----- Exercise data
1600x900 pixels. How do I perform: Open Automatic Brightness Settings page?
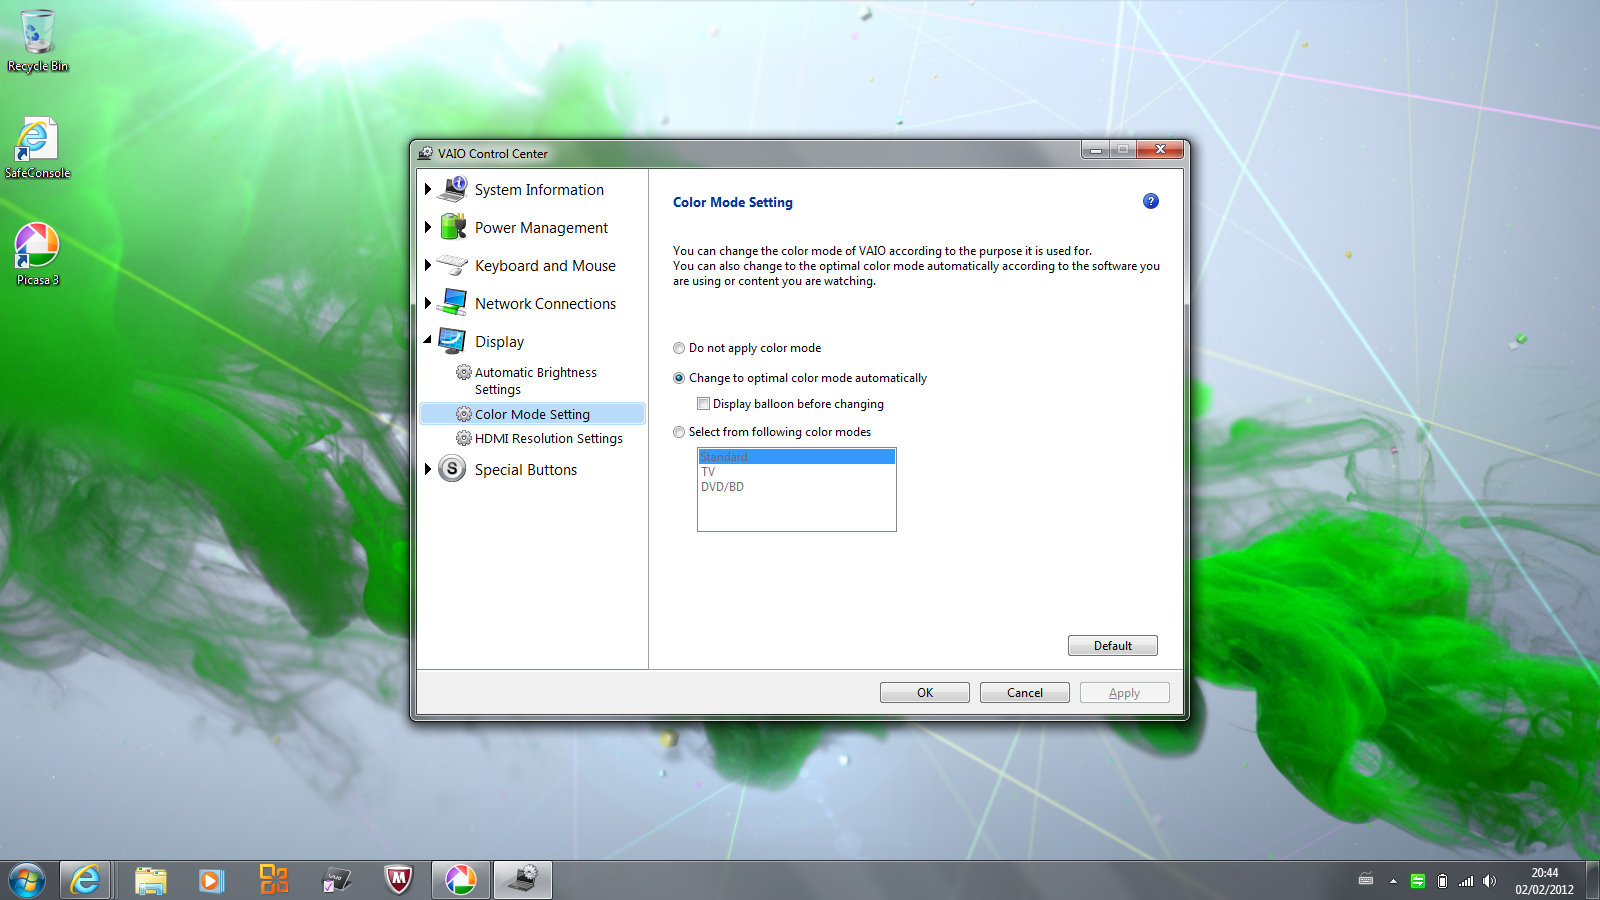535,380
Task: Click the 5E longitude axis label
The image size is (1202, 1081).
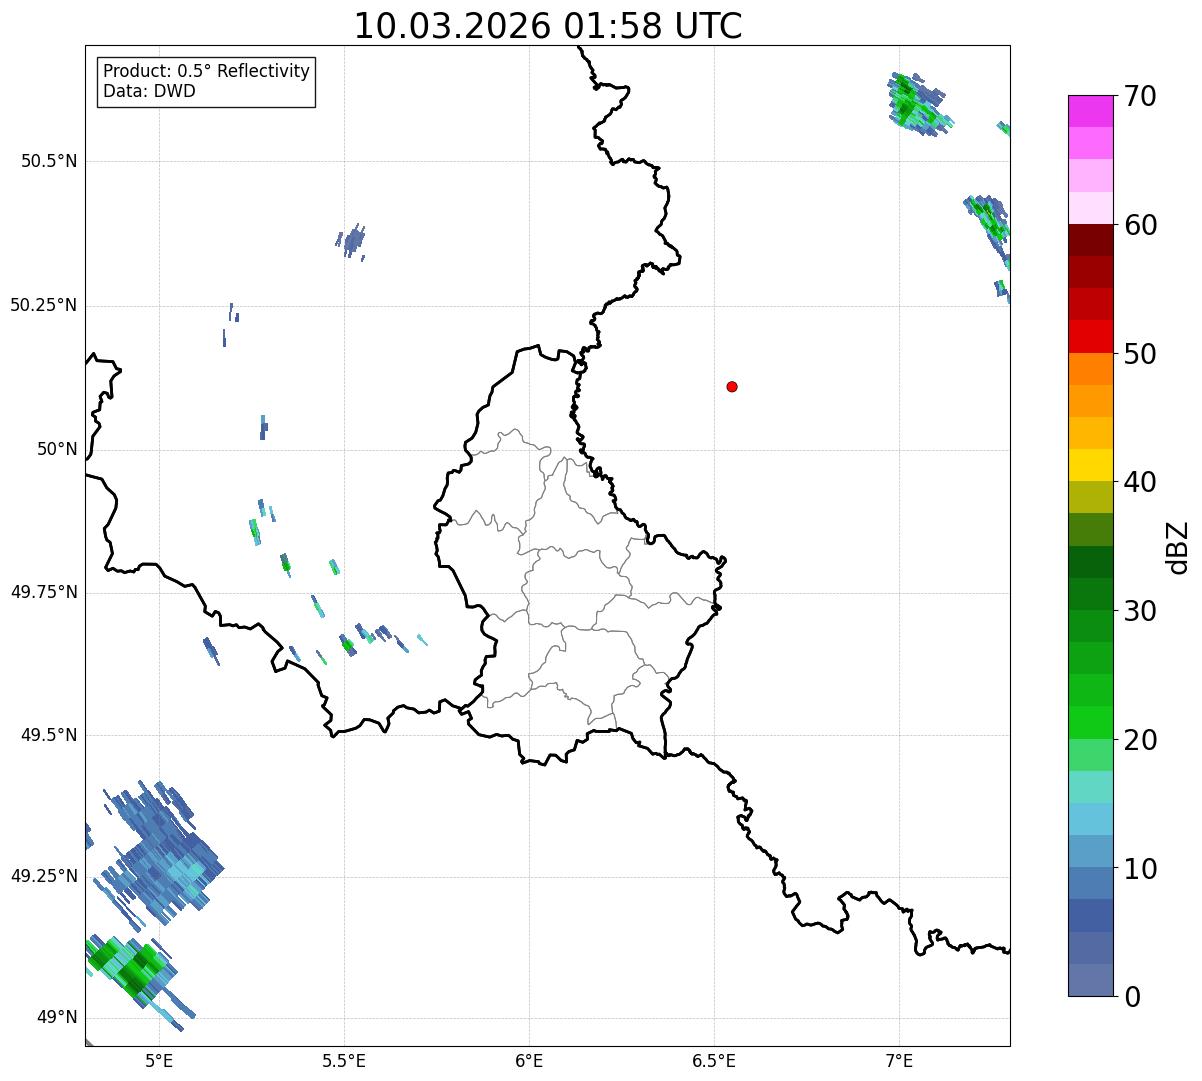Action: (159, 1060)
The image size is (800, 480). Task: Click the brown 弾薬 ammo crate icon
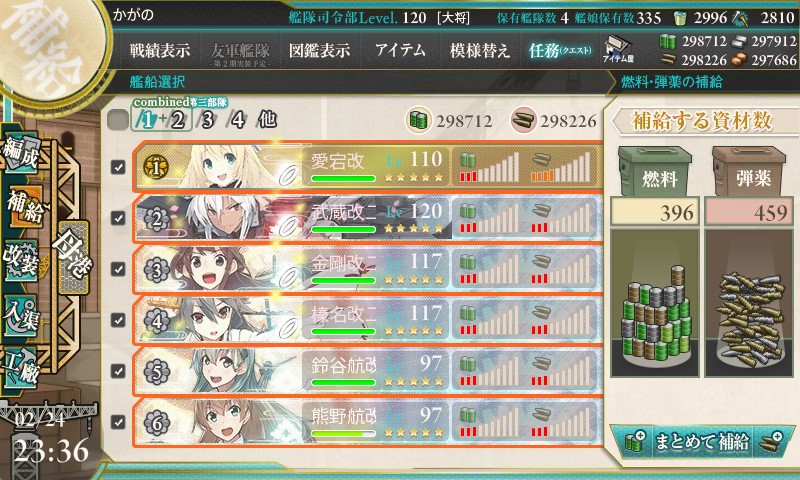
----------
◆ Task to complete
Restate all entries above exactly, but not the images.

◆ Final answer
1600x900 pixels. How do I perform: Open Automatic Brightness Settings page?
535,380
Task: Click the 5E longitude axis label
The image size is (1202, 1081).
Action: (159, 1060)
The image size is (800, 480). Task: Click the brown 弾薬 ammo crate icon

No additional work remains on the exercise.